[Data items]
··········

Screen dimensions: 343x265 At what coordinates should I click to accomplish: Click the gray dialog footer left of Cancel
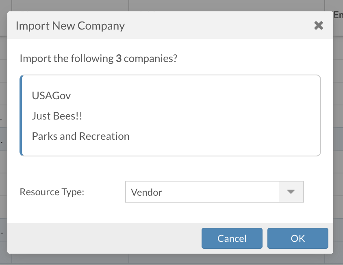tap(102, 238)
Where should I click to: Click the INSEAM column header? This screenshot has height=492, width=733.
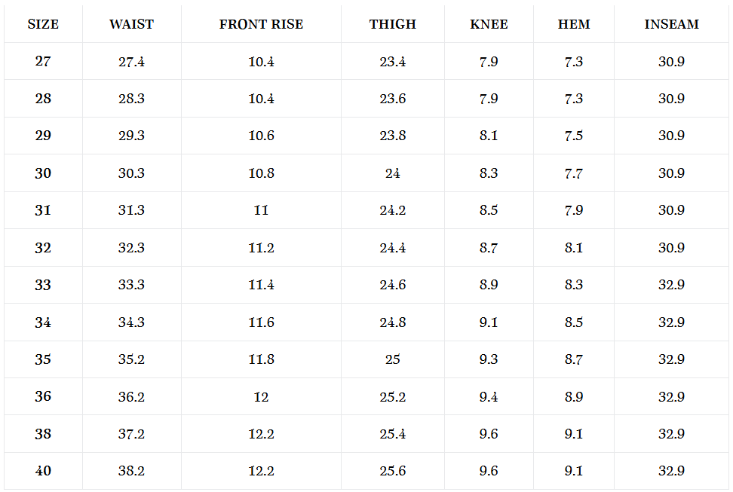pos(671,24)
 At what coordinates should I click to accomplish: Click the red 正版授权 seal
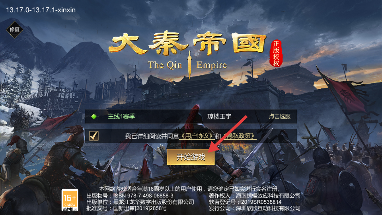pyautogui.click(x=276, y=53)
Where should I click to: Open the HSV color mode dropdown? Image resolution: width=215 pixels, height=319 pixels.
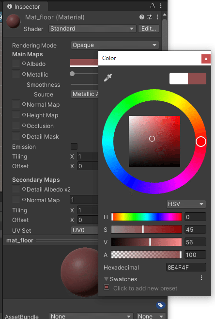click(186, 204)
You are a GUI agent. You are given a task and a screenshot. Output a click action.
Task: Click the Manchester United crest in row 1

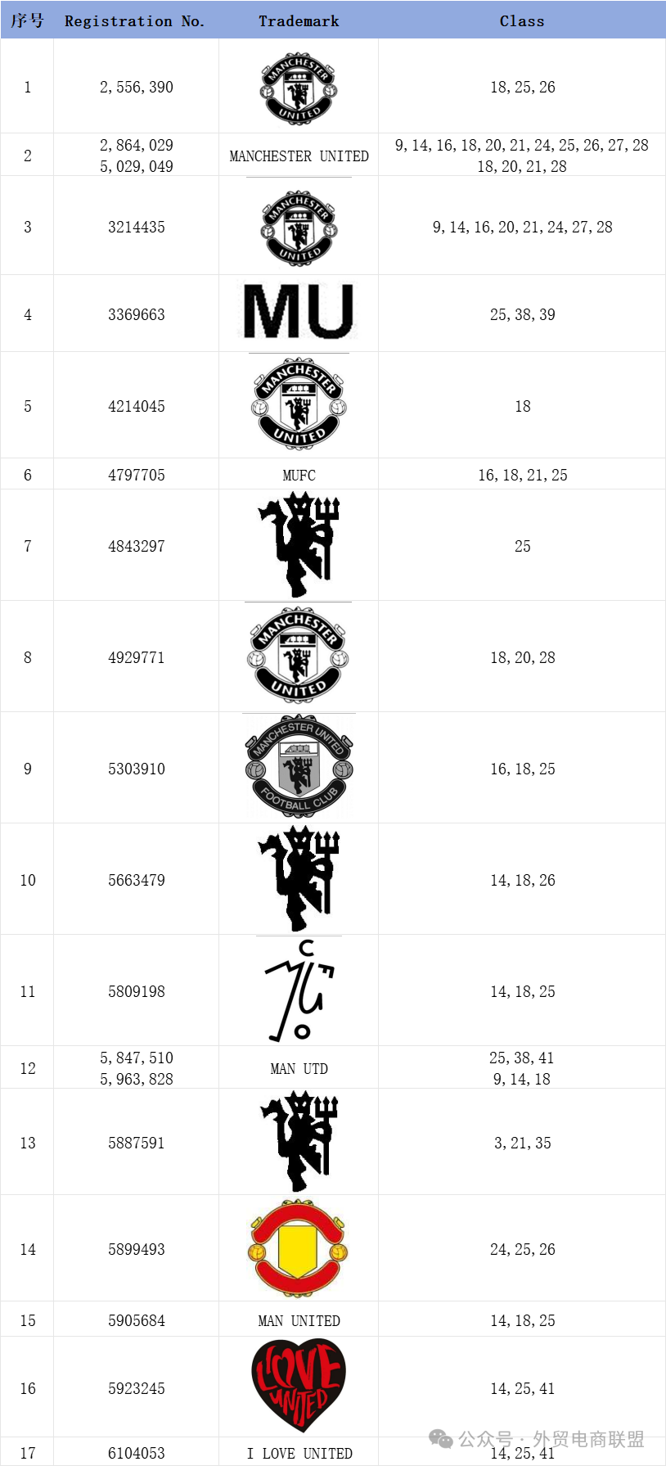click(x=299, y=88)
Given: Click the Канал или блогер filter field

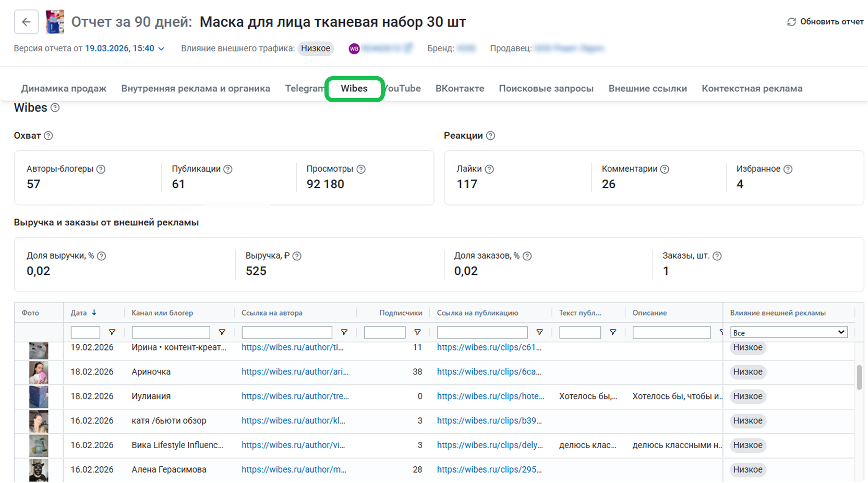Looking at the screenshot, I should (171, 332).
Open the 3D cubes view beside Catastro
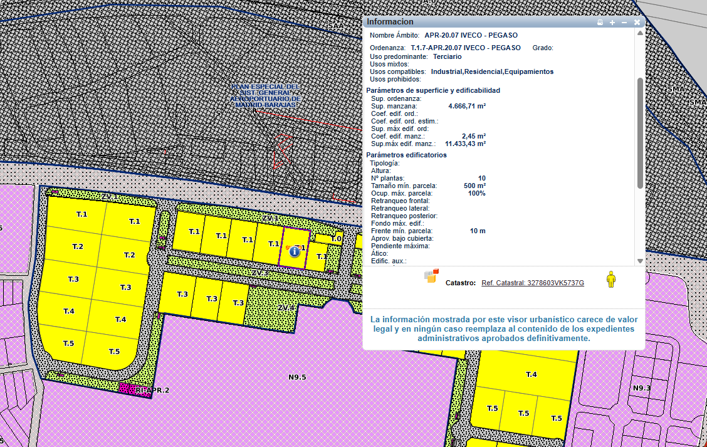The width and height of the screenshot is (707, 447). [432, 276]
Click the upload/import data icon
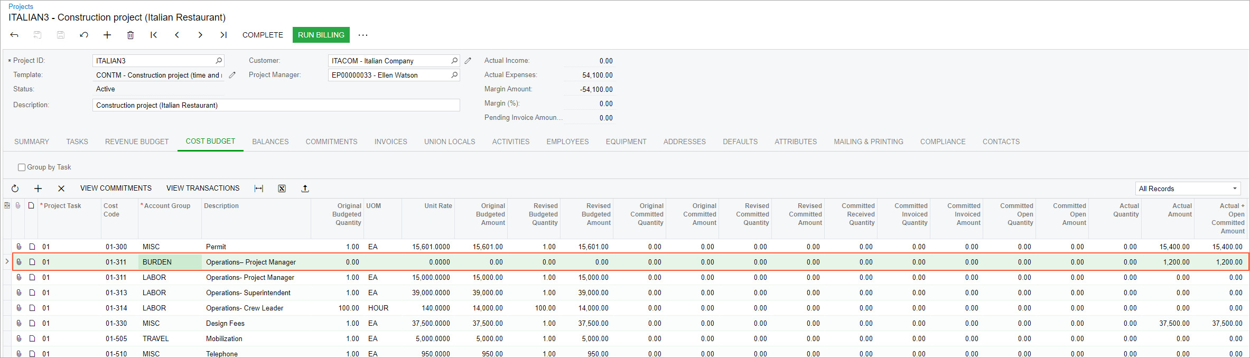The image size is (1250, 358). pos(305,189)
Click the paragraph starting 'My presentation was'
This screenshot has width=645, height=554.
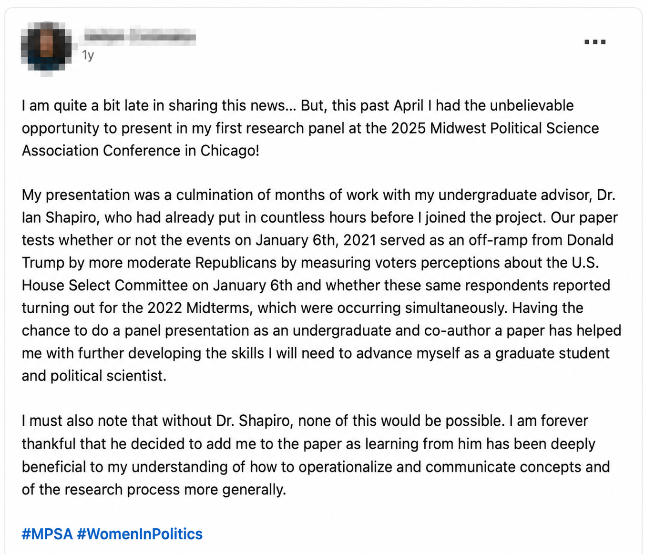point(321,285)
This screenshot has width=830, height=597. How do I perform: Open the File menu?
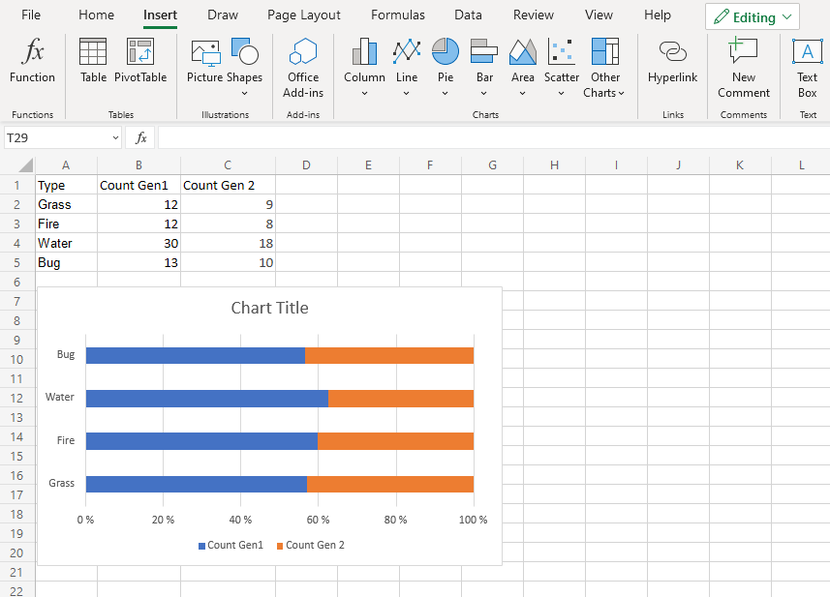click(31, 15)
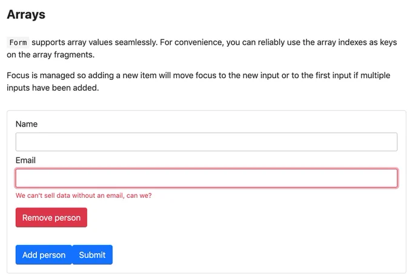Click the text inputs have been added

click(53, 88)
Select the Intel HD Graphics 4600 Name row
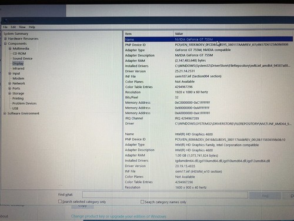This screenshot has width=294, height=221. pyautogui.click(x=208, y=134)
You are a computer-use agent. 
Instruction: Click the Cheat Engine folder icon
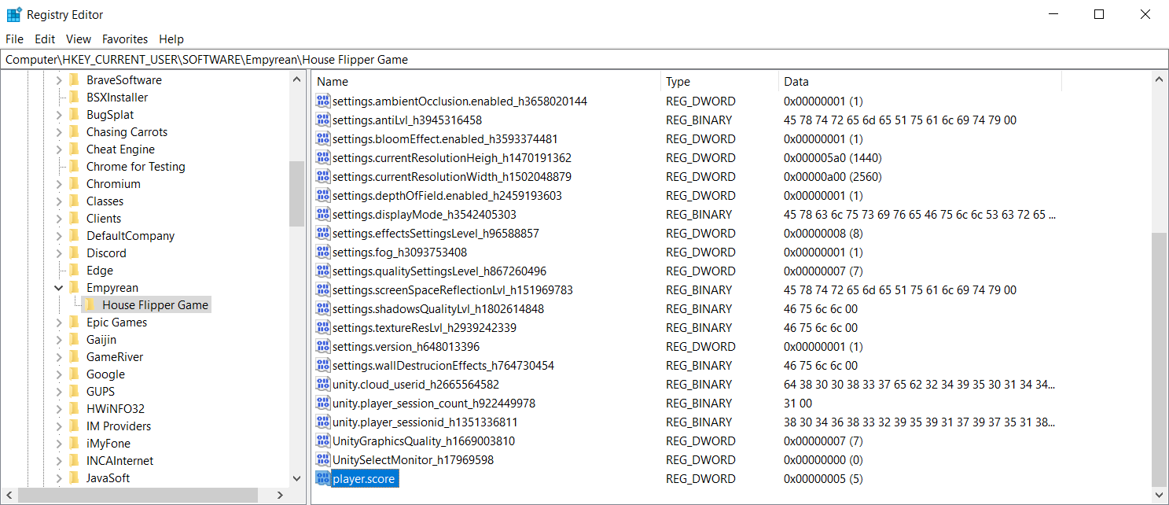click(x=75, y=149)
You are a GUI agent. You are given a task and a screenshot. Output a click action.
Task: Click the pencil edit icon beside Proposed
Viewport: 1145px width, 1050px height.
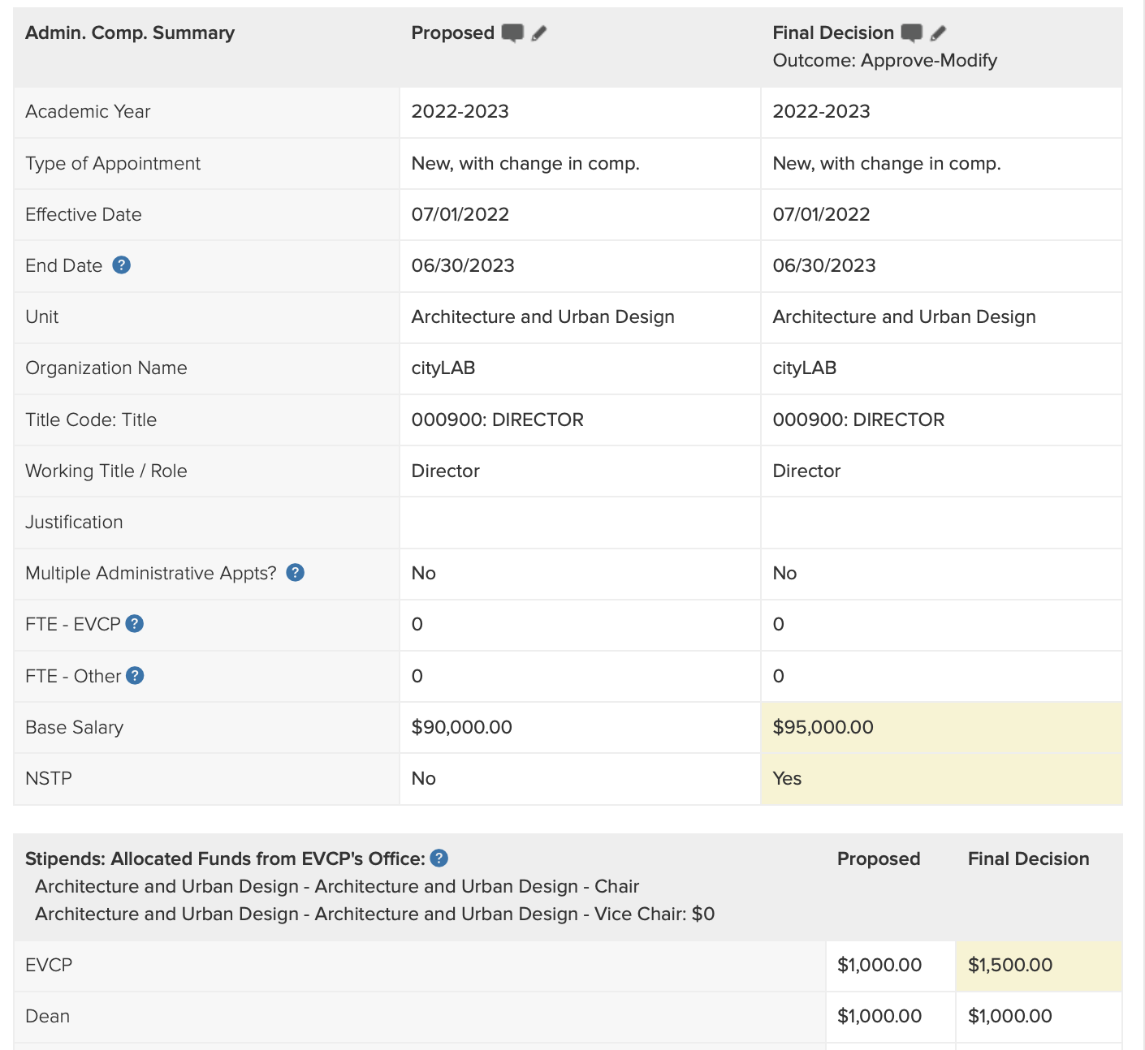pyautogui.click(x=539, y=33)
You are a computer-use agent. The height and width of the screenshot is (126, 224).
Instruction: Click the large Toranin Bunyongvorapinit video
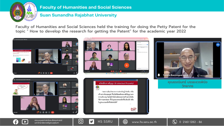point(188,59)
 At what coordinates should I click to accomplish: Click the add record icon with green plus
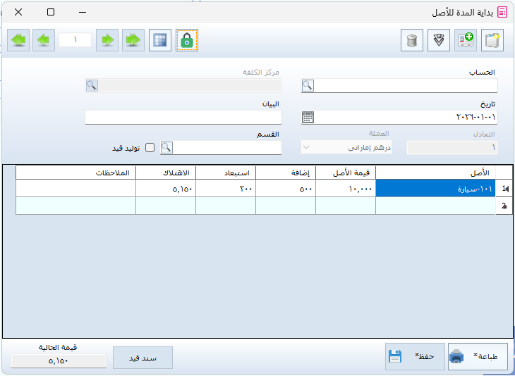[x=466, y=40]
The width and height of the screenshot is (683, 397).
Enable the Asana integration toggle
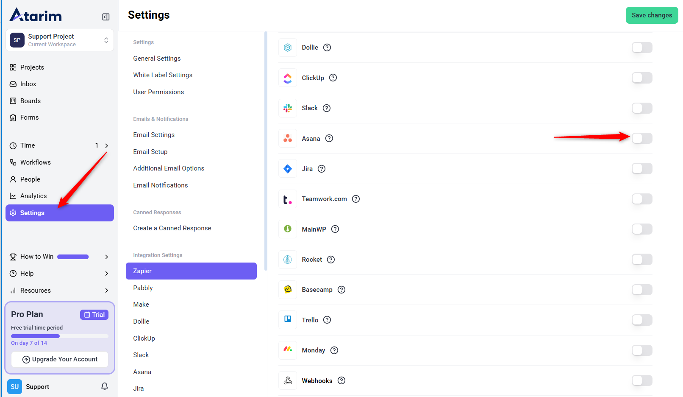(641, 138)
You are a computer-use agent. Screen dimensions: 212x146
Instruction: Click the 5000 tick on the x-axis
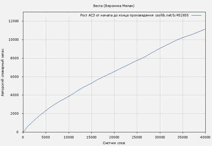coord(46,137)
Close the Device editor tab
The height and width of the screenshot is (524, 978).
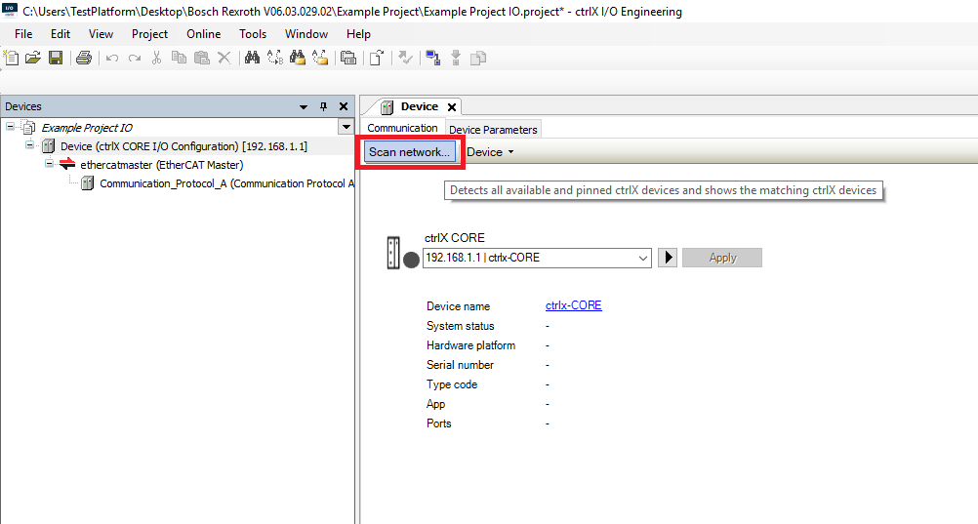(x=452, y=107)
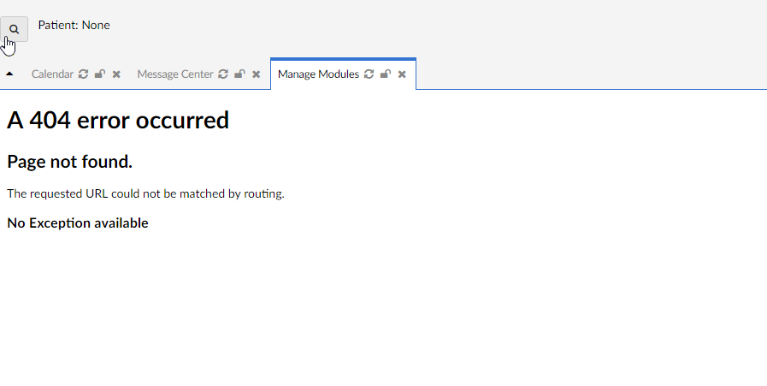Collapse the header with the up arrow
The height and width of the screenshot is (386, 767).
[x=9, y=74]
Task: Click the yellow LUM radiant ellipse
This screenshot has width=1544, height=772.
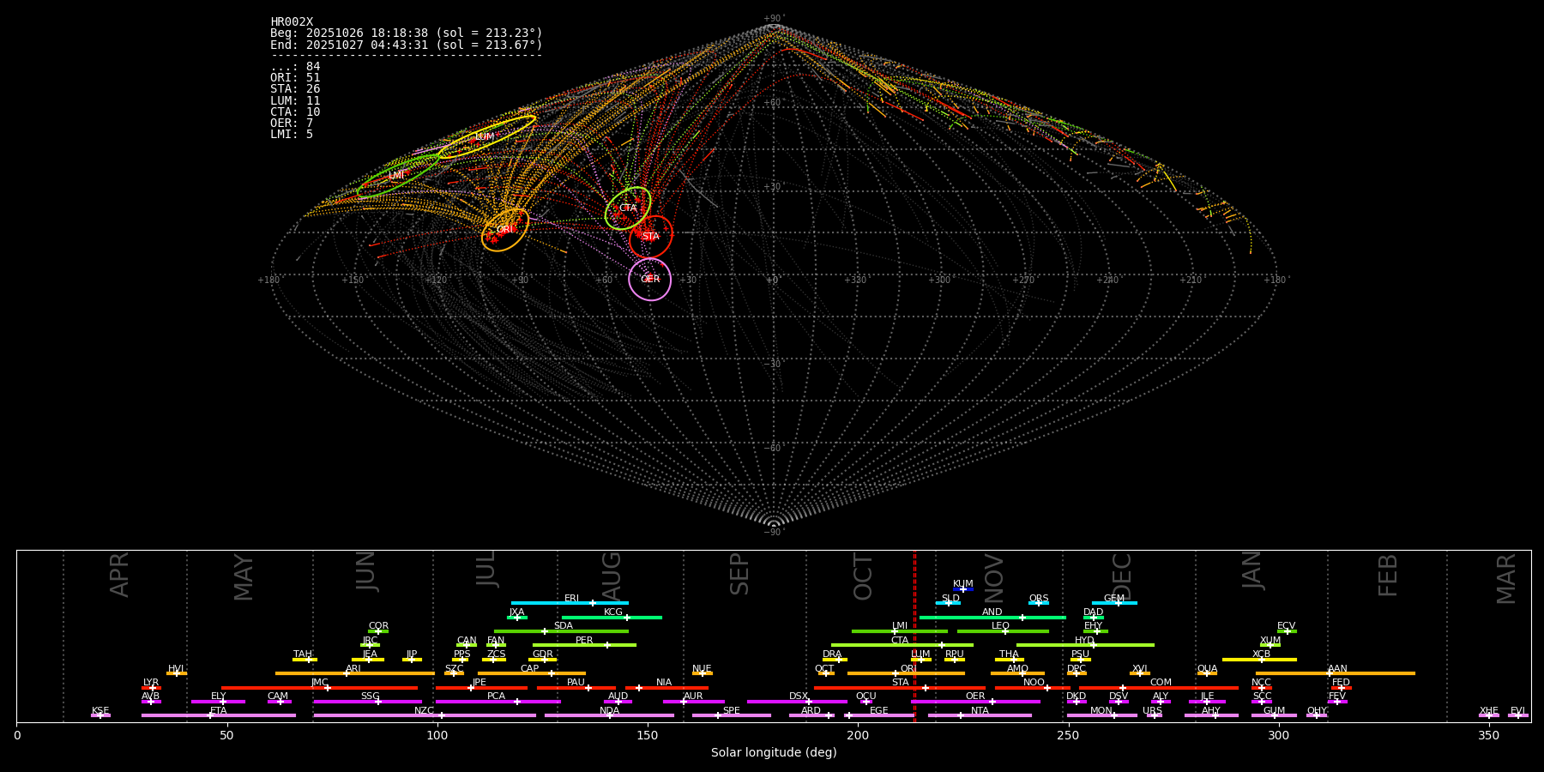Action: pos(486,136)
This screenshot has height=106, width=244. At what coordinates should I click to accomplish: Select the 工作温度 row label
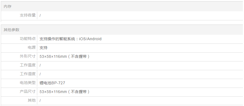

··········

**Problem:** Throughout the records above, find the lines in which the word "computer" appears and return them.

**Final answer:**
You are a computer-use agent. 
You are a computer-use agent. The height and width of the screenshot is (126, 224).
You are a computer-use agent. Screen dimensions: 212x146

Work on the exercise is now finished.